DESCRIZIONE ESERCIZIO :: Formatta tutti i dati seguenti come lista JSON di stringhe, con una stringa per ogni riga e senza le righe vuote.

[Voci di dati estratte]

----

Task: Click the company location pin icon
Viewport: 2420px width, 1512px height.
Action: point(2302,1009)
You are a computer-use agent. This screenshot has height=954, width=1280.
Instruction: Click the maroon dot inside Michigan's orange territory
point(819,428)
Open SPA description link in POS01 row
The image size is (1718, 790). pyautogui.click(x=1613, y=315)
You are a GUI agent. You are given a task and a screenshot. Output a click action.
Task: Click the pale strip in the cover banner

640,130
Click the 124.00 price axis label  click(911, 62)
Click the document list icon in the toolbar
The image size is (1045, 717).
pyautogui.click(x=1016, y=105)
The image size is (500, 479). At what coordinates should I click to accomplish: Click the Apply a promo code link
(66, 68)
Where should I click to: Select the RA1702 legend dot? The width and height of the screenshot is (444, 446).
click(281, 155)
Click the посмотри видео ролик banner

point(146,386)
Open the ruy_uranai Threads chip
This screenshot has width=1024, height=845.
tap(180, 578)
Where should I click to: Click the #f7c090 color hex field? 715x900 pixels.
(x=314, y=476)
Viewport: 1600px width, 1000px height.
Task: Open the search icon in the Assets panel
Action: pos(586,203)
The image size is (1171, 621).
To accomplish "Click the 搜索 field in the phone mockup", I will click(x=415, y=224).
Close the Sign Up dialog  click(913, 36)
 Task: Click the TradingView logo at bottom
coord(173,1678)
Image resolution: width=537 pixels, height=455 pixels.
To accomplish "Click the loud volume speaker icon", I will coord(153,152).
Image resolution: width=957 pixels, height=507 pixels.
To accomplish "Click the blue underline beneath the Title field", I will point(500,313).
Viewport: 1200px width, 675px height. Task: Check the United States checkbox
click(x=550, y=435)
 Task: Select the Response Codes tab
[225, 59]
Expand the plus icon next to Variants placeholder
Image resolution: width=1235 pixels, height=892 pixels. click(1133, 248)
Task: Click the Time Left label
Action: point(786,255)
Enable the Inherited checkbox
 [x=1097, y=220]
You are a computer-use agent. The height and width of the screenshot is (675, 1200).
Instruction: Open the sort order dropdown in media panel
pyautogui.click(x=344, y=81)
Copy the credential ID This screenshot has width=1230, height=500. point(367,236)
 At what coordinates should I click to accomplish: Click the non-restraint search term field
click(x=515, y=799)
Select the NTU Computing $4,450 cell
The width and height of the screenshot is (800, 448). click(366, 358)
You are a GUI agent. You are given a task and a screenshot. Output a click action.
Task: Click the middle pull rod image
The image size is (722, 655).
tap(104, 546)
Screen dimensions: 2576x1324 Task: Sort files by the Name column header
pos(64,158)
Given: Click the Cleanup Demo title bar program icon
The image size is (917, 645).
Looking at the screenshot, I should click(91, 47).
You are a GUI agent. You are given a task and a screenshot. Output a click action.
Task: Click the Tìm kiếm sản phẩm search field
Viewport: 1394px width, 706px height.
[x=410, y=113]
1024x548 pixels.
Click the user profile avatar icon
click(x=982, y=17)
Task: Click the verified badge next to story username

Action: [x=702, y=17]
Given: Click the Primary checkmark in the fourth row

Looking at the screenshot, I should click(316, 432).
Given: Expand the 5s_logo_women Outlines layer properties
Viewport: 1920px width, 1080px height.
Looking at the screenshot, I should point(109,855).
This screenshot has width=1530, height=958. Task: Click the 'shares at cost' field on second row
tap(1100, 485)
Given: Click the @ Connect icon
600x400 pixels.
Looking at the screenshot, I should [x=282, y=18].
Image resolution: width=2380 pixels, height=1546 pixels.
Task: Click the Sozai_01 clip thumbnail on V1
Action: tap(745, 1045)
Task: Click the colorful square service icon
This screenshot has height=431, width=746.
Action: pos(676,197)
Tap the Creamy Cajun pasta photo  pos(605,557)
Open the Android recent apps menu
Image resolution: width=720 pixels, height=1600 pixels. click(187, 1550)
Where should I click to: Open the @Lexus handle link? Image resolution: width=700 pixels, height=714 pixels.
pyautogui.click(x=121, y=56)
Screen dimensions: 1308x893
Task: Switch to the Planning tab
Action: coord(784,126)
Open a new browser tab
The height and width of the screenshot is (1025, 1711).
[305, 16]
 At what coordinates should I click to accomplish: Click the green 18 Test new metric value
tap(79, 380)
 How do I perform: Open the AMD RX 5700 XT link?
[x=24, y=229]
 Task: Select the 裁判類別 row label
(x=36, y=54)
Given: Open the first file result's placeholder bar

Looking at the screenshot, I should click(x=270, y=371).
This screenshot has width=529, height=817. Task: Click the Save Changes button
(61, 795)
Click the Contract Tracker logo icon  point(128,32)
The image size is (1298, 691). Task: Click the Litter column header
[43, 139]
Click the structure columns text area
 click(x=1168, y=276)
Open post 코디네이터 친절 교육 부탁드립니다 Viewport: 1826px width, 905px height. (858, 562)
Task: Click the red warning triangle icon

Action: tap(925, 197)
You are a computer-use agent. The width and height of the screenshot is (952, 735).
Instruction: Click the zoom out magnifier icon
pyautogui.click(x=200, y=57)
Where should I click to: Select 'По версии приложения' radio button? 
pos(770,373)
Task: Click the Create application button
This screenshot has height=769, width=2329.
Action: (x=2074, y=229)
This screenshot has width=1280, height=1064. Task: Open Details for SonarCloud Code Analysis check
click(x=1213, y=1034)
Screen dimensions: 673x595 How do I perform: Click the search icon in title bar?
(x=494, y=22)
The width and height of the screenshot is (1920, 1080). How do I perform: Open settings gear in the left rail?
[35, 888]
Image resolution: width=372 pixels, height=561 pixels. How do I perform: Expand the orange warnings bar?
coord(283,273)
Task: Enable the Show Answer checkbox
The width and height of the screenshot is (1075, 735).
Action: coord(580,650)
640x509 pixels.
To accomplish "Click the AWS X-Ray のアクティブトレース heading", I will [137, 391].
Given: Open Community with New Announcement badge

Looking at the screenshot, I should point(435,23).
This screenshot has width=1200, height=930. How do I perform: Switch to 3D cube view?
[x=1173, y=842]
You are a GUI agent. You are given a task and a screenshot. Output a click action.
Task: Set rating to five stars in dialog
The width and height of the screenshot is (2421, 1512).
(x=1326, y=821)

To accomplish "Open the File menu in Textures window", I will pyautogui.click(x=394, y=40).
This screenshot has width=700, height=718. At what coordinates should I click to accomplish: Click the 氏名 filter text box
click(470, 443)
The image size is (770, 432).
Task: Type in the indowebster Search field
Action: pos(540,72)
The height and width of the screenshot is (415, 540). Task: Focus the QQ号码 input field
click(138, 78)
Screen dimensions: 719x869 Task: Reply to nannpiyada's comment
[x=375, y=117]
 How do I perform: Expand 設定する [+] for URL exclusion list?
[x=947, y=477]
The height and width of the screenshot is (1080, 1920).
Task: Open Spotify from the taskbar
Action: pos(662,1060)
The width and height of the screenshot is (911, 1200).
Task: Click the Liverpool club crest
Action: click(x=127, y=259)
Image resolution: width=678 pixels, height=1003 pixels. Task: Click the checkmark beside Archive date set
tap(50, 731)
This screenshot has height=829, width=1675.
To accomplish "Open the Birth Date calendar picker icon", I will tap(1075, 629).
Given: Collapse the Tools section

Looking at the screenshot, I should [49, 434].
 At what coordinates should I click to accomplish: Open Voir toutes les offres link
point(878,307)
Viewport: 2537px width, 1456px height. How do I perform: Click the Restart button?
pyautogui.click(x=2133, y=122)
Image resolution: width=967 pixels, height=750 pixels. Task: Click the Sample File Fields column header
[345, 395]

----

RISULTATO ::
[
  "Task: Click the company location pin icon",
  "Viewport: 2420px width, 1512px height.",
  "Action: point(2302,1009)",
  "You are a computer-use agent. This screenshot has height=954, width=1280.",
  "Instruction: Click the maroon dot inside Michigan's orange territory",
  "point(819,428)",
  "Open SPA description link in POS01 row",
  "The image size is (1718, 790). pyautogui.click(x=1613, y=315)",
  "You are a GUI agent. You are given a task and a screenshot. Output a click action.",
  "Task: Click the pale strip in the cover banner",
  "640,130",
  "Click the 124.00 price axis label  click(911, 62)",
  "Click the document list icon in the toolbar",
  "The image size is (1045, 717).",
  "pyautogui.click(x=1016, y=105)",
  "The image size is (500, 479). At what coordinates should I click to accomplish: Click the Apply a promo code link",
  "(66, 68)",
  "Where should I click to: Select the RA1702 legend dot? The width and height of the screenshot is (444, 446).",
  "click(281, 155)",
  "Click the посмотри видео ролик banner",
  "point(146,386)",
  "Open the ruy_uranai Threads chip",
  "This screenshot has width=1024, height=845.",
  "tap(180, 578)",
  "Where should I click to: Click the #f7c090 color hex field? 715x900 pixels.",
  "(x=314, y=476)",
  "Viewport: 1600px width, 1000px height.",
  "Task: Open the search icon in the Assets panel",
  "Action: pos(586,203)",
  "The image size is (1171, 621).",
  "To accomplish \"Click the 搜索 field in the phone mockup\", I will click(x=415, y=224).",
  "Close the Sign Up dialog  click(913, 36)",
  " Task: Click the TradingView logo at bottom",
  "coord(173,1678)",
  "Image resolution: width=537 pixels, height=455 pixels.",
  "To accomplish \"Click the loud volume speaker icon\", I will coord(153,152).",
  "Image resolution: width=957 pixels, height=507 pixels.",
  "To accomplish \"Click the blue underline beneath the Title field\", I will point(500,313).",
  "Viewport: 1200px width, 675px height. Task: Check the United States checkbox",
  "click(x=550, y=435)",
  " Task: Select the Response Codes tab",
  "[225, 59]",
  "Expand the plus icon next to Variants placeholder",
  "Image resolution: width=1235 pixels, height=892 pixels. click(1133, 248)",
  "Task: Click the Time Left label",
  "Action: point(786,255)",
  "Enable the Inherited checkbox",
  " [x=1097, y=220]",
  "You are a computer-use agent. The height and width of the screenshot is (675, 1200).",
  "Instruction: Open the sort order dropdown in media panel",
  "pyautogui.click(x=344, y=81)",
  "Copy the credential ID This screenshot has width=1230, height=500. point(367,236)",
  " At what coordinates should I click to accomplish: Click the non-restraint search term field",
  "click(x=515, y=799)",
  "Select the NTU Computing $4,450 cell",
  "The width and height of the screenshot is (800, 448). click(366, 358)",
  "You are a GUI agent. You are given a task and a screenshot. Output a click action.",
  "Task: Click the middle pull rod image",
  "The image size is (722, 655).",
  "tap(104, 546)",
  "Screen dimensions: 2576x1324 Task: Sort files by the Name column header",
  "pos(64,158)",
  "Given: Click the Cleanup Demo title bar program icon",
  "The image size is (917, 645).",
  "Looking at the screenshot, I should click(91, 47).",
  "You are a GUI agent. You are given a task and a screenshot. Output a click action.",
  "Task: Click the Tìm kiếm sản phẩm search field",
  "Viewport: 1394px width, 706px height.",
  "[x=410, y=113]",
  "1024x548 pixels.",
  "Click the user profile avatar icon",
  "click(x=982, y=17)",
  "Task: Click the verified badge next to story username",
  "Action: [x=702, y=17]",
  "Given: Click the Primary checkmark in the fourth row",
  "Looking at the screenshot, I should click(316, 432).",
  "Given: Expand the 5s_logo_women Outlines layer properties",
  "Viewport: 1920px width, 1080px height.",
  "Looking at the screenshot, I should point(109,855).",
  "This screenshot has width=1530, height=958. Task: Click the 'shares at cost' field on second row",
  "tap(1100, 485)",
  "Given: Click the @ Connect icon",
  "600x400 pixels.",
  "Looking at the screenshot, I should [x=282, y=18].",
  "Image resolution: width=2380 pixels, height=1546 pixels.",
  "Task: Click the Sozai_01 clip thumbnail on V1",
  "Action: tap(745, 1045)",
  "Task: Click the colorful square service icon",
  "This screenshot has height=431, width=746.",
  "Action: pos(676,197)",
  "Tap the Creamy Cajun pasta photo  pos(605,557)",
  "Open the Android recent apps menu",
  "Image resolution: width=720 pixels, height=1600 pixels. click(187, 1550)",
  "Where should I click to: Open the @Lexus handle link? Image resolution: width=700 pixels, height=714 pixels.",
  "pyautogui.click(x=121, y=56)",
  "Screen dimensions: 1308x893",
  "Task: Switch to the Planning tab",
  "Action: coord(784,126)",
  "Open a new browser tab",
  "The height and width of the screenshot is (1025, 1711).",
  "[305, 16]",
  " At what coordinates should I click to accomplish: Click the green 18 Test new metric value",
  "tap(79, 380)",
  " How do I perform: Open the AMD RX 5700 XT link?",
  "[x=24, y=229]",
  " Task: Select the 裁判類別 row label",
  "(x=36, y=54)",
  "Given: Open the first file result's placeholder bar",
  "Looking at the screenshot, I should click(x=270, y=371).",
  "This screenshot has width=529, height=817. Task: Click the Save Changes button",
  "(61, 795)",
  "Click the Contract Tracker logo icon  point(128,32)",
  "The image size is (1298, 691). Task: Click the Litter column header",
  "[43, 139]",
  "Click the structure columns text area",
  " click(x=1168, y=276)",
  "Open post 코디네이터 친절 교육 부탁드립니다 Viewport: 1826px width, 905px height. (858, 562)",
  "Task: Click the red warning triangle icon",
  "Action: tap(925, 197)",
  "You are a computer-use agent. The width and height of the screenshot is (952, 735).",
  "Instruction: Click the zoom out magnifier icon",
  "pyautogui.click(x=200, y=57)",
  "Where should I click to: Select 'По версии приложения' radio button? ",
  "pos(770,373)",
  "Task: Click the Create application button",
  "This screenshot has height=769, width=2329.",
  "Action: (x=2074, y=229)",
  "This screenshot has width=1280, height=1064. Task: Open Details for SonarCloud Code Analysis check",
  "click(x=1213, y=1034)",
  "Screen dimensions: 673x595 How do I perform: Click the search icon in title bar?",
  "(x=494, y=22)",
  "The width and height of the screenshot is (1920, 1080). How do I perform: Open settings gear in the left rail?",
  "[35, 888]",
  "Image resolution: width=372 pixels, height=561 pixels. How do I perform: Expand the orange warnings bar?",
  "coord(283,273)",
  "Task: Enable the Show Answer checkbox",
  "The width and height of the screenshot is (1075, 735).",
  "Action: coord(580,650)",
  "640x509 pixels.",
  "To accomplish \"Click the AWS X-Ray のアクティブトレース heading\", I will [137, 391].",
  "Given: Open Community with New Announcement badge",
  "Looking at the screenshot, I should point(435,23).",
  "This screenshot has width=1200, height=930. How do I perform: Switch to 3D cube view?",
  "[x=1173, y=842]",
  "You are a GUI agent. You are given a task and a screenshot. Output a click action.",
  "Task: Set rating to five stars in dialog",
  "The width and height of the screenshot is (2421, 1512).",
  "(x=1326, y=821)",
  "To accomplish \"Open the File menu in Textures window\", I will pyautogui.click(x=394, y=40).",
  "This screenshot has width=700, height=718. At what coordinates should I click to accomplish: Click the 氏名 filter text box",
  "click(470, 443)",
  "The image size is (770, 432).",
  "Task: Type in the indowebster Search field",
  "Action: pos(540,72)",
  "The height and width of the screenshot is (415, 540). Task: Focus the QQ号码 input field",
  "click(138, 78)",
  "Screen dimensions: 719x869 Task: Reply to nannpiyada's comment",
  "[x=375, y=117]",
  " How do I perform: Expand 設定する [+] for URL exclusion list?",
  "[x=947, y=477]",
  "The height and width of the screenshot is (1080, 1920).",
  "Task: Open Spotify from the taskbar",
  "Action: pos(662,1060)",
  "The width and height of the screenshot is (911, 1200).",
  "Task: Click the Liverpool club crest",
  "Action: click(x=127, y=259)",
  "Image resolution: width=678 pixels, height=1003 pixels. Task: Click the checkmark beside Archive date set",
  "tap(50, 731)",
  "This screenshot has height=829, width=1675.",
  "To accomplish \"Open the Birth Date calendar picker icon\", I will tap(1075, 629).",
  "Given: Collapse the Tools section",
  "Looking at the screenshot, I should [49, 434].",
  " At what coordinates should I click to accomplish: Open Voir toutes les offres link",
  "point(878,307)",
  "Viewport: 2537px width, 1456px height. How do I perform: Click the Restart button?",
  "pyautogui.click(x=2133, y=122)",
  "Image resolution: width=967 pixels, height=750 pixels. Task: Click the Sample File Fields column header",
  "[345, 395]"
]